L’expert judiciaire, se bornant à constater que le portail a été coupé par M. [W] [X], préconise ainsi le remplacement dudit portail.
Cependant, ni dans l’expertise judiciaire ni à l’occasion du constat du commissaire de justice, Mme [H] [C] n’a mentionné que le portail ainsi coupé était devenu dysfonctionnel. De plus, selon les clichés produits, la hauteur du portail est compatible avec la pose d’un carrelage sur plot. Ainsi, Mme [H] [C] n’a subi aucun préjudice lui permettant d’engager la responsabilité contractuelle de M. [W] [X].
En conséquence, Mme [H] [C] sera déboutée de sa demande au titre du remplacement du portail.
3. Sur les autres demandes :
— Sur les dépens :
Aux termes de l’article 696 du code de procédure civile, la partie perdante est condamnée aux dépens, à moins que le juge, par décision motivée, n’en mette la totalité ou une fraction à la charge d’une autre partie.
En l’espèce, M. [W] [X], partie perdante, sera condamné aux dépens.
— Sur l’article 700 du code de procédure civile :
En application de l’article 700 du code de procédure civile, le juge condamne la partie tenue aux dépens ou qui perd son procès à payer à l’autre partie la somme qu’il détermine au titre des frais exposés et non compris dans les dépens.

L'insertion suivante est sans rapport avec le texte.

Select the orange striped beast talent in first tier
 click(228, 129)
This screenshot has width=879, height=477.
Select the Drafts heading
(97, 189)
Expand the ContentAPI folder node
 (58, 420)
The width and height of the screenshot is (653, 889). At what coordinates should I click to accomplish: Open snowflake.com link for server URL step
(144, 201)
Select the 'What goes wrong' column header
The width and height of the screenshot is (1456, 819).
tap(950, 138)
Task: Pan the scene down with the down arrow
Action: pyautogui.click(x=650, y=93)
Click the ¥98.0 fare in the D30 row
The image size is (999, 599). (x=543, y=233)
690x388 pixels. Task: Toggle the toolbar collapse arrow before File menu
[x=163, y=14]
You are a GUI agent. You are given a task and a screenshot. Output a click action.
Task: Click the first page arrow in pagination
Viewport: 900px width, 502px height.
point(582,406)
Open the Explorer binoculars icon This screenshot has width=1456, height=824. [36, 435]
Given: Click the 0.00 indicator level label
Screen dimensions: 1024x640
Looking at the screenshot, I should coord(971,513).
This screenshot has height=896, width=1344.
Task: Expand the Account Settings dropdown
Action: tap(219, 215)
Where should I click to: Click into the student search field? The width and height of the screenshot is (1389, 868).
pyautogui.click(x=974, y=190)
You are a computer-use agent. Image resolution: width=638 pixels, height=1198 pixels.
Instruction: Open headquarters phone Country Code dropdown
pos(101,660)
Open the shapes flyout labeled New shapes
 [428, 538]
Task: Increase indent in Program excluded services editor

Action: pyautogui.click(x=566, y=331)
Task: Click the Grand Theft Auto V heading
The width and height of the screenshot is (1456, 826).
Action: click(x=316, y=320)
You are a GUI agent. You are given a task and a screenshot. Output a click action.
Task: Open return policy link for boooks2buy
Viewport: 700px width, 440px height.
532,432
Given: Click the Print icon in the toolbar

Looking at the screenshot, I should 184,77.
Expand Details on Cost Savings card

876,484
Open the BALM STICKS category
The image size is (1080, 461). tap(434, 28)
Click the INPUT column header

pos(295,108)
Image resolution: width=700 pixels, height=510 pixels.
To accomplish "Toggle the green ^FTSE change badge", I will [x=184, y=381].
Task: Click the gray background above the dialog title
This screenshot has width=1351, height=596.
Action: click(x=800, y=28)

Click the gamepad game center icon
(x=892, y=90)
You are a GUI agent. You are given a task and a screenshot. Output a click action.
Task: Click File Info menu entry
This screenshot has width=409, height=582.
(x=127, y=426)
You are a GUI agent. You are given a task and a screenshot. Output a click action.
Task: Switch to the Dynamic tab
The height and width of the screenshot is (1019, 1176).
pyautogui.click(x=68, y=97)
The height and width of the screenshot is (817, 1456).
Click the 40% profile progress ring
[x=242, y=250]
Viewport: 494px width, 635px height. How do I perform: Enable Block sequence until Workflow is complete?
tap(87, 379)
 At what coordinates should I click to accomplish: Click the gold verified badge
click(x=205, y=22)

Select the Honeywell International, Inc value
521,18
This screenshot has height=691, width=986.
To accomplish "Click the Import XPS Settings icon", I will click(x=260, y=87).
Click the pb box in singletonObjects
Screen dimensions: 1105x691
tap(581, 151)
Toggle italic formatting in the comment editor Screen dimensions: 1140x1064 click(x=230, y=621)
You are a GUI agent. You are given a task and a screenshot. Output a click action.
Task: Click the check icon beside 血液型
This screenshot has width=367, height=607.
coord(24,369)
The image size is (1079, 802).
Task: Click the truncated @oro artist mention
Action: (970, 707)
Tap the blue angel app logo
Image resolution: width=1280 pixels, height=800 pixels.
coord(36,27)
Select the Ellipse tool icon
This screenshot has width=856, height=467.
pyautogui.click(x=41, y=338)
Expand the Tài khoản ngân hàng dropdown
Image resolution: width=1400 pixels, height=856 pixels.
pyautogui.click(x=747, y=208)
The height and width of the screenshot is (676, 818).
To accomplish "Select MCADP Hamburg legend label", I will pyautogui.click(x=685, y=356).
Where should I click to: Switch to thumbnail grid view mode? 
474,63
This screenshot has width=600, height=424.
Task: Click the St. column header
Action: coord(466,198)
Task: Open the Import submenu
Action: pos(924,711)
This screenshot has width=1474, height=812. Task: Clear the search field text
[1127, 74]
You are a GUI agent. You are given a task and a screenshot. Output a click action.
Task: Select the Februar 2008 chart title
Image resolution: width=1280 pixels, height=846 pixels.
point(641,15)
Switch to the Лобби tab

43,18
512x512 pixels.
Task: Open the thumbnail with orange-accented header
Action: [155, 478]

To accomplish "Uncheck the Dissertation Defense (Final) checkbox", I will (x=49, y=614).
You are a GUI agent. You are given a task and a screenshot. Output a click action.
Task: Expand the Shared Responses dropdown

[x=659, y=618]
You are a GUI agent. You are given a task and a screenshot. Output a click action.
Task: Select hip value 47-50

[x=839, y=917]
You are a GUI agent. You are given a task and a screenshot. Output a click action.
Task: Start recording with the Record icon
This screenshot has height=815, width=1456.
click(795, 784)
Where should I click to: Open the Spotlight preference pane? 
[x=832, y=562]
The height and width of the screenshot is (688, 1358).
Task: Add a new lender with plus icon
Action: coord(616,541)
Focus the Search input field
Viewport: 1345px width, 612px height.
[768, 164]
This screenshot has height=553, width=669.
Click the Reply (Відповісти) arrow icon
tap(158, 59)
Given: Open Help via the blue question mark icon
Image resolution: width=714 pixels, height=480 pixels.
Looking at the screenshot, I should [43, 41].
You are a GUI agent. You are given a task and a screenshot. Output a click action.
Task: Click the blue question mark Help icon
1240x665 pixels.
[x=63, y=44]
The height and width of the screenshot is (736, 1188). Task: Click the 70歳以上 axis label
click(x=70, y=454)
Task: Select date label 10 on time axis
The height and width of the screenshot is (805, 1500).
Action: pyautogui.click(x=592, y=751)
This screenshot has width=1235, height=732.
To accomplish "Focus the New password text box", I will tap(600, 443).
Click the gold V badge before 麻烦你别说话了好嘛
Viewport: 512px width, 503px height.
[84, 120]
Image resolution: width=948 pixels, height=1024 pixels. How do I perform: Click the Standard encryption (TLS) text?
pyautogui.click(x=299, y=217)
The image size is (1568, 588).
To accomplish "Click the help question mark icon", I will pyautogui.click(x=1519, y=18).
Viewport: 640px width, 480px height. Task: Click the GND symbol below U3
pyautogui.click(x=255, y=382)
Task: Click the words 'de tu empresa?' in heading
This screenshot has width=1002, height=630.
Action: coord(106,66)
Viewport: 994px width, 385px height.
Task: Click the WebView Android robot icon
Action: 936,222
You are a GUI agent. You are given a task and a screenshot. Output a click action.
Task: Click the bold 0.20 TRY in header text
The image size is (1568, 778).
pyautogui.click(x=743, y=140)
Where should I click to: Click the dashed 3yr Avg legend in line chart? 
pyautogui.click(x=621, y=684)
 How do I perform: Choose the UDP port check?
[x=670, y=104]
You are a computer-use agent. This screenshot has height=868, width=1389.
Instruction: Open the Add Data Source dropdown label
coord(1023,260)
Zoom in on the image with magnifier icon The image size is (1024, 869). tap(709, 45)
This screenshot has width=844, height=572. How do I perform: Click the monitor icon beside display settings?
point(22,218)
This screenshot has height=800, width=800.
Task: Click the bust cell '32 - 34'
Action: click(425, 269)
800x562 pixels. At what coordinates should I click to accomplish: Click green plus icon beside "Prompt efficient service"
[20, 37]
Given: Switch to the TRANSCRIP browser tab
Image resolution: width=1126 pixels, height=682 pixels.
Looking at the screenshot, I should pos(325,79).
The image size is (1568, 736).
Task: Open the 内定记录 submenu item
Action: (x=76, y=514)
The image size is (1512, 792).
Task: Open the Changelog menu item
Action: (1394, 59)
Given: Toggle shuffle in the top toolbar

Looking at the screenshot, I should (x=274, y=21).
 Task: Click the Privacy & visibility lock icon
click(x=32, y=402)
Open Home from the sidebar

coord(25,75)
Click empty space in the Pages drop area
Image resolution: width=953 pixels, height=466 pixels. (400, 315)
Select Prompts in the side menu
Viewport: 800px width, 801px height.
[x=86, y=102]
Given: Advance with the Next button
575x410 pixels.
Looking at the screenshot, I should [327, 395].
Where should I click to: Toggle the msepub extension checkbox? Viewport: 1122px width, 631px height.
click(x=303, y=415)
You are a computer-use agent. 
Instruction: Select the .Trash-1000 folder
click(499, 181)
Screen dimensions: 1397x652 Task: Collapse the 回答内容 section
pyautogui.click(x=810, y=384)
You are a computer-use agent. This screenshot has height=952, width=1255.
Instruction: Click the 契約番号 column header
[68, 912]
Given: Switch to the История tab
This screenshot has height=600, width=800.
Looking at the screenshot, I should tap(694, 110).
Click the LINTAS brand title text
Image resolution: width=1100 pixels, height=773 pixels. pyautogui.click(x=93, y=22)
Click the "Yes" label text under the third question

Le juge tient compte de l’équité ou de la situation économique de la partie condamnée. Il peut, même d’office, pour des raisons tirées des mêmes considérations, dire qu’il n’y a lieu à condamnation.
Condamné aux dépens, M. [W] [X] versera à la demanderesse une somme qu’il est équitable de fixer à 1500 euros sur le fondement de l’article 700 du code de procédure civile et sera débouté de sa demande à ce titre.
— Sur l’exécution provisoire :
Il résulte de l’article 515 du code de procédure civile que l’exécution provisoire peut être prononcée hors les cas où elle est de droit, d’office ou sur demande d’une partie, chaque fois que le juge l’estime nécessaire et compatible avec la nature de l’affaire, à condition qu’elle ne soit pas proscrite par la loi.
En l’espèce, il n’y a pas lieu d’écarter l’exécution provisoire de la présente décision.
PAR CES MOTIFS
Le Tribunal, statuant publiquement, par jugement contradictoire, en premier ressort et prononcé par mise à disposition au greffe,
Condamne M. [W] [X] à payer à Mme [H] [C] la somme de 7 500 euros TTC; cette somme étant indexée sur l’indice BT01 à compter du 22 mai 2023 ;
Déboute Mme [H] [C] de sa demande au titre du remplacement du portail ;
Condamne M. [W] [X] aux entiers dépens de l’instance ;
Condamne M. [W] [X] à payer à Mme [H] [C] la somme de 1500 euros au titre de l’article 700 du code de procédure civile ;
Rappelle que la présente décision est exécutoire de plein droit.